True comedy in sports comes when the principals are most serious. I'm sure that back home in Mongolia stripping off one's shirt in an argument is a mortal insult that leads to clan blood feuds which last for centuries. So what? I'm never going there. Anyone who didn't laugh loud and long at the video of this wrestling match has no sporting soul.
People are always saying, not incorrectly, that sports is entertainment. The weird thing is, the people who run sports disagree. Fans and casual spectators LOVE to see coaches/managers arguing with officials, especially when it's the home team coach/manager. All sports organizations take every step they can to outlaw the practice. It offends them.
In Adam Silver's NBA, coach Red Auerbach would get a season-long suspension by the third exhibition game. There will never be another John McEnroe in tennis, thanks to the eagle eye system.
And instant replay has just about killed the manager-ump argument.

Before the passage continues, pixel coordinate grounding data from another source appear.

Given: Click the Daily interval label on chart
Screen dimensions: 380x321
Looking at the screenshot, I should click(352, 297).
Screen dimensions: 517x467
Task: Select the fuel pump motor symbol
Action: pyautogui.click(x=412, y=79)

Baseball had no need for replay, except for its incurable envy of pro football. If the NFL jumped off a cliff, MLB would be right behind. No business that really thought its goal was to entertain the public would replace the sight of two grown men screaming at each other like preschoolers with the sight of four grown men waiting to hear what a fifth grown man saw on television.
So the Mongolian wrestling coaches (who were of course deplored by Olympic poohbahs) are my sports heroes of the week. Years from now, they'll be the folks I remember from the Rio Games when I draw a blank on Katie Ledecky's name. No offense meant to Ms. Ledecky. Excellence is fun to watch too.
It's just not as much fun for me as watching sports turn adults into little kids -- poorly behaved little kids.